Nel settore agricolo piemontese prosegue l’attenzione verso la salute e la sicurezza dei lavoratori stagionali. Il tema è stato al centro di un approfondimento della Commissione Legalità del Consiglio regionale del Piemonte, durante il quale i tecnici della Regione e dell’Asl di Asti hanno illustrato le attività di controllo, gli obblighi previsti dalla normativa e le misure adottate per rafforzare la prevenzione nei luoghi di lavoro.
Controlli sulla sicurezza
Nel corso dell’audizione, i tecnici del Settore regionale Sanità pubblica, veterinaria e sicurezza alimentare e dello Spresal dell’Asl di Asti hanno spiegato che ogni anno la Regione Piemonte adotta un documento di programmazione dei controlli, concentrato sui rischi prioritari e sulla verifica del rispetto degli obblighi relativi alla sorveglianza sanitaria e alla formazione dei lavoratori.
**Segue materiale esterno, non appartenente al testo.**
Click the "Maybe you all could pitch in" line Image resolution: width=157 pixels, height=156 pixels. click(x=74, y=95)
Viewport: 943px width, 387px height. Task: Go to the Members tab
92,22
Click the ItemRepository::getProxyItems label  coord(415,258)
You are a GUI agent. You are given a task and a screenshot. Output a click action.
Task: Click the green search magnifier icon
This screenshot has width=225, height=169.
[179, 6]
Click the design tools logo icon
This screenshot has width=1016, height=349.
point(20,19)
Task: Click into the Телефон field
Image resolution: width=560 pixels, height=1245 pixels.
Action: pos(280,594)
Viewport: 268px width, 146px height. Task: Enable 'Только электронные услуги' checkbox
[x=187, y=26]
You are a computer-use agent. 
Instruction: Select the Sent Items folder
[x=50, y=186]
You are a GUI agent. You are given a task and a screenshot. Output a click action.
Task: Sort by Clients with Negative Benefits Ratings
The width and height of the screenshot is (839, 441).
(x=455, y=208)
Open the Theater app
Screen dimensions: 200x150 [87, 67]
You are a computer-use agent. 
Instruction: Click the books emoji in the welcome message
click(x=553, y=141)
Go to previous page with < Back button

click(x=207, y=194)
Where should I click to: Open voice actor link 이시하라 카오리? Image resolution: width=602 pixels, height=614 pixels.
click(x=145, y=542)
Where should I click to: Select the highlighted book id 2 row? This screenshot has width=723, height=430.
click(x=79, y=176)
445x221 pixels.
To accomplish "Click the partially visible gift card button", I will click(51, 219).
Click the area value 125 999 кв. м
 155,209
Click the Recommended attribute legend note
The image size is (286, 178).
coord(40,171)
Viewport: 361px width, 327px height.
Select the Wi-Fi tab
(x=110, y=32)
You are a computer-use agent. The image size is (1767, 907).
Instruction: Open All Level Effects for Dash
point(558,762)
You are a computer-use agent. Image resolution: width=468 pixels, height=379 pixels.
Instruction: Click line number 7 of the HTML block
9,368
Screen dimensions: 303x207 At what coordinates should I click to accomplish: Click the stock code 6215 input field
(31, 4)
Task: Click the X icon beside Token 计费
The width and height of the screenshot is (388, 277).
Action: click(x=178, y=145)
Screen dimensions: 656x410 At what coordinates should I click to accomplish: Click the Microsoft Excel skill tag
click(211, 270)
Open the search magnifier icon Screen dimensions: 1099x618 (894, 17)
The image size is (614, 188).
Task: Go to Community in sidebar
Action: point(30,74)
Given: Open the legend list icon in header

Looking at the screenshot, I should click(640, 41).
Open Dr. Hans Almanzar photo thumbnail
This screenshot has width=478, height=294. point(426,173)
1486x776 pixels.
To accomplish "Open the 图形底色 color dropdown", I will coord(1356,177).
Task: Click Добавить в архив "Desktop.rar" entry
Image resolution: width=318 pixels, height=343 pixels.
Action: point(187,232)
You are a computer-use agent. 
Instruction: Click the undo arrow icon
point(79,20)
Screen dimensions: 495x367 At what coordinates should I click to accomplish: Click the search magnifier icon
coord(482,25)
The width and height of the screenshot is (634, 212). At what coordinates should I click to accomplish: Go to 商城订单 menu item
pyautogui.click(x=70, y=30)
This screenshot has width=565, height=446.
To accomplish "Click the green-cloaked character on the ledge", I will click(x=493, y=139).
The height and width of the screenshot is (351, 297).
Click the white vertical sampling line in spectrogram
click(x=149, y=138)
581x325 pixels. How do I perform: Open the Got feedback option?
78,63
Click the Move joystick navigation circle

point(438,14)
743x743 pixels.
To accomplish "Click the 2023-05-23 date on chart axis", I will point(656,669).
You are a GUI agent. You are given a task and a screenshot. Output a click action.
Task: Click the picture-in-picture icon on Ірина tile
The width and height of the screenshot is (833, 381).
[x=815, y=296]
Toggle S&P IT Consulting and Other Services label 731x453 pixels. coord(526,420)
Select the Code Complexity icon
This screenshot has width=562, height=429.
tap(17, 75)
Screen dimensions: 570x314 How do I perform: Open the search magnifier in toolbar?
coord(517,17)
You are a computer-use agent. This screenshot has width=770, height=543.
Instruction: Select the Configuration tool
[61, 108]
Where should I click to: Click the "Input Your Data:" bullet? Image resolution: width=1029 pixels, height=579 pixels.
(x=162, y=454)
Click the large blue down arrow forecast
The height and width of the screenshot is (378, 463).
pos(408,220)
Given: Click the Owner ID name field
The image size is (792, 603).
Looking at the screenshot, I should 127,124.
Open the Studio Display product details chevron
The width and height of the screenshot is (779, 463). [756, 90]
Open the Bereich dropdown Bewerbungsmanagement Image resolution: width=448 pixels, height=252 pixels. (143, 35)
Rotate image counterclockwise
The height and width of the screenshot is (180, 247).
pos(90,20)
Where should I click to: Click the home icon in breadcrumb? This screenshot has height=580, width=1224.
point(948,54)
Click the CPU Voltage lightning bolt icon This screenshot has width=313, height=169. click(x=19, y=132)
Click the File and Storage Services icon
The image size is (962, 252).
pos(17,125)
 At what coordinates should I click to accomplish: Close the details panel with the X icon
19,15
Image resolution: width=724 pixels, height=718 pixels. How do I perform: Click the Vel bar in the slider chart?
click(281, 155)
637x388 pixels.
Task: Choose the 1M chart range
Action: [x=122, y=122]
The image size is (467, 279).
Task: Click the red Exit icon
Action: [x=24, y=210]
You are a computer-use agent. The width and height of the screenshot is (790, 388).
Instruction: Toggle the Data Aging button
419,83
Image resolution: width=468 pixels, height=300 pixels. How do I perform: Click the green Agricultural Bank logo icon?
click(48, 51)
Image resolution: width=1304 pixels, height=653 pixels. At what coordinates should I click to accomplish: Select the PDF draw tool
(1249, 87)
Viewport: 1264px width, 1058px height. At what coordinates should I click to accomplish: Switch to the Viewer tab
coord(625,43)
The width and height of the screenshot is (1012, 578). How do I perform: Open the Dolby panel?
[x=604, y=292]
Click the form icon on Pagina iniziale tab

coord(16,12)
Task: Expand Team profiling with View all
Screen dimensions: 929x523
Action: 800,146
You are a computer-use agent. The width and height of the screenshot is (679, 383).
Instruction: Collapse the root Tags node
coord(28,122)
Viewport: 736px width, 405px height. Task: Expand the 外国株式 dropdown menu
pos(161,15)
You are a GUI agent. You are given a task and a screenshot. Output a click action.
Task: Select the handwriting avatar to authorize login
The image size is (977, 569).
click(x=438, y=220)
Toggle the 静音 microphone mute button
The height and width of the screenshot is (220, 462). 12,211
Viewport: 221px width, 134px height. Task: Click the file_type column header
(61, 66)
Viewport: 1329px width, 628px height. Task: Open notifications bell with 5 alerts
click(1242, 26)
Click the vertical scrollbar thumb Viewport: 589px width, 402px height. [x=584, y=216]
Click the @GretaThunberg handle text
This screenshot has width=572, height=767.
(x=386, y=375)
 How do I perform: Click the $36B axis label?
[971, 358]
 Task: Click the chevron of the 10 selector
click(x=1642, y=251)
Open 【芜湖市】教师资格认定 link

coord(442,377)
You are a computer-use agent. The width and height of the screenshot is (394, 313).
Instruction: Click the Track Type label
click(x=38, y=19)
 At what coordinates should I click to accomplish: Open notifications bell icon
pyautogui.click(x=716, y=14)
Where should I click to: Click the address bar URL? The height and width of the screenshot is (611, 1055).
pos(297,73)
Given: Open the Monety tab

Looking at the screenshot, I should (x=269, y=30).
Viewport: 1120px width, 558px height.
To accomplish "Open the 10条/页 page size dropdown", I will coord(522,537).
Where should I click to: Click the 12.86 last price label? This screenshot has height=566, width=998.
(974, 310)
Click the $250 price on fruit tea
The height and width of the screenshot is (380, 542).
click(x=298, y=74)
L’obiettivo è garantire che le aziende agricole rispettino le disposizioni previste dalla normativa in materia di salute e sicurezza sul lavoro.
Formazione obbligatoria
I tecnici hanno ricordato che, in base al Decreto legislativo 81/2008, il datore di lavoro è tenuto a garantire sia la sorveglianza sanitaria sia la formazione obbligatoria a tutti i lavoratori prima dell’eventuale esposizione ai rischi.
La formazione deve essere tempestiva e adeguata alle mansioni svolte. Inoltre, gli enti formatori accreditati dalla Regione devono assicurare percorsi realmente efficaci anche per i lavoratori che hanno una conoscenza limitata della lingua italiana.
Semplificazioni per gli stagionali
Per il lavoro stagionale che non supera le 50 giornate è stato introdotto un sistema semplificato per l’erogazione della formazione.
Per agevolare l’organizzazione delle attività formative, a livello locale sono in fase di attivazione tavoli di confronto tra enti bilaterali, organizzazioni sindacali e datori di lavoro, con l’obiettivo di rendere il percorso più semplice ed efficace.
Tutela contro il caldo
Durante l’incontro è stato inoltre ricordato che il Piemonte è stato tra le prime Regioni italiane ad adottare un’ordinanza specifica per tutelare i lavoratori esposti alle ondate di calore, tema sempre più rilevante durante la stagione estiva e nelle attività agricole svolte all’aperto.
I prossimi passi
Al termine dell’approfondimento, il presidente della Commissione Legalità, Domenico Rossi, ha annunciato il prosieguo dei lavori: “Dopo questo approfondimento tecnico, nella prossima seduta discuteremo la relazione finale sullo sfruttamento lavorativo in agricoltura”.
Alla seduta hanno partecipato anche i consiglieri Mauro Fava, Mauro Calderoni, Giulia Marro e Davide Zappalà.